- [Records provided]:
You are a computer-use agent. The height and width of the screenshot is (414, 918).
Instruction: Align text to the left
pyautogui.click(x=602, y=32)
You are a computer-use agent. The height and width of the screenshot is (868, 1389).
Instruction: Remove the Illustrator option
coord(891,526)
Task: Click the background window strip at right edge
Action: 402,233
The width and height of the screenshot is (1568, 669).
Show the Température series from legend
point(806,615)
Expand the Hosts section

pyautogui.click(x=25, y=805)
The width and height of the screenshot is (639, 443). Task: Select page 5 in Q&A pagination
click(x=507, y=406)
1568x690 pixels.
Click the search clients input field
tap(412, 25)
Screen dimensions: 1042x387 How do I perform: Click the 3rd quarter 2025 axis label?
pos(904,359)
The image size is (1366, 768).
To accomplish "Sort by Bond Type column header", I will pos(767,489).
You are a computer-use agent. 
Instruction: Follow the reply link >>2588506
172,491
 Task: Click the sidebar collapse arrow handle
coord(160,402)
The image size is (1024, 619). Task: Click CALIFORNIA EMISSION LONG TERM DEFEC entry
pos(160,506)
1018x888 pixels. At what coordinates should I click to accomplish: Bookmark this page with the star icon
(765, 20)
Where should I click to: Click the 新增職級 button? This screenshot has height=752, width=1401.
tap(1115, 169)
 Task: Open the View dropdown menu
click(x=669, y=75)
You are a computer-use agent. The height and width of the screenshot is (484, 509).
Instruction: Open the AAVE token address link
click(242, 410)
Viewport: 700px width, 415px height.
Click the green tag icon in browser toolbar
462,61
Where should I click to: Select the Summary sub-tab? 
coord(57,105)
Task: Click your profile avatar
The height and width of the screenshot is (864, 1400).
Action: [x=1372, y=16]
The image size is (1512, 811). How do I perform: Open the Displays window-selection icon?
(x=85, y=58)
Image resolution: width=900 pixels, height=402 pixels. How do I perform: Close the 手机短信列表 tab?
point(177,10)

- [Exercise aim]:
Take the lines from the first line of the listing up to and including the line with "is (484, 509)." and give them again exactly.

- [Response area]:
You are a computer-use agent. The height and width of the screenshot is (414, 918).
Instruction: Align text to the left
pyautogui.click(x=602, y=32)
You are a computer-use agent. The height and width of the screenshot is (868, 1389).
Instruction: Remove the Illustrator option
coord(891,526)
Task: Click the background window strip at right edge
Action: 402,233
The width and height of the screenshot is (1568, 669).
Show the Température series from legend
point(806,615)
Expand the Hosts section

pyautogui.click(x=25, y=805)
The width and height of the screenshot is (639, 443). Task: Select page 5 in Q&A pagination
click(x=507, y=406)
1568x690 pixels.
Click the search clients input field
tap(412, 25)
Screen dimensions: 1042x387 How do I perform: Click the 3rd quarter 2025 axis label?
pos(904,359)
The image size is (1366, 768).
To accomplish "Sort by Bond Type column header", I will pos(767,489).
You are a computer-use agent. 
Instruction: Follow the reply link >>2588506
172,491
 Task: Click the sidebar collapse arrow handle
coord(160,402)
The image size is (1024, 619). Task: Click CALIFORNIA EMISSION LONG TERM DEFEC entry
pos(160,506)
1018x888 pixels. At what coordinates should I click to accomplish: Bookmark this page with the star icon
(765, 20)
Where should I click to: Click the 新增職級 button? This screenshot has height=752, width=1401.
tap(1115, 169)
 Task: Open the View dropdown menu
click(x=669, y=75)
You are a computer-use agent. The height and width of the screenshot is (484, 509).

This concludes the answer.